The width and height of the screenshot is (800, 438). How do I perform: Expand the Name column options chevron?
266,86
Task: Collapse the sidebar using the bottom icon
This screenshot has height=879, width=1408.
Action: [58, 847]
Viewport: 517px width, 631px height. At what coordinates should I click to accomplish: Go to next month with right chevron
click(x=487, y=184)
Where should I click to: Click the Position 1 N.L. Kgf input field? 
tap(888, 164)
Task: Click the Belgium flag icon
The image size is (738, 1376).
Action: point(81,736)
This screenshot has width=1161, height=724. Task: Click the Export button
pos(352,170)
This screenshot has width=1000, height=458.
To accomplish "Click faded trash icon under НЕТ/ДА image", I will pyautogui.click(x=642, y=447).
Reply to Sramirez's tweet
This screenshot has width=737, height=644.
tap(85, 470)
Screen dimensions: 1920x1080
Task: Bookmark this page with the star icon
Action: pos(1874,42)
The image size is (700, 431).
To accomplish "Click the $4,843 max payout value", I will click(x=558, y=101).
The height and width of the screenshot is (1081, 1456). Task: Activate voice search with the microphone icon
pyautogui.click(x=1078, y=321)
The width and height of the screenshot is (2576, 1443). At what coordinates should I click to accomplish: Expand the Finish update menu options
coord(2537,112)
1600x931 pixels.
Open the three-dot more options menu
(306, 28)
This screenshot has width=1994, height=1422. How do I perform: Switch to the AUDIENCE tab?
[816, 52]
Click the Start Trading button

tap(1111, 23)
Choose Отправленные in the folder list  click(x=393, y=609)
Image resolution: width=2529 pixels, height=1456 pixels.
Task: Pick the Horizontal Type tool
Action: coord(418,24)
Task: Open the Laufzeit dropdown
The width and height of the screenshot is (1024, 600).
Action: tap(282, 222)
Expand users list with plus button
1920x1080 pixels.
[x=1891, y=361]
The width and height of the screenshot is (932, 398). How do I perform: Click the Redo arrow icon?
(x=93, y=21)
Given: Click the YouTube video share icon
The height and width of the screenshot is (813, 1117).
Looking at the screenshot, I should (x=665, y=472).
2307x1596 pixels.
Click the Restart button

● ● ● ●

» **WHAT THIS TASK INVOLVES**
Copy out the lines of the listing above, from the line with "Task: Click the Belgium flag icon" up to and including the line with "pos(352,170)".

» **SOLUTION**
Task: Click the Belgium flag icon
The image size is (738, 1376).
Action: point(81,736)
This screenshot has width=1161, height=724. Task: Click the Export button
pos(352,170)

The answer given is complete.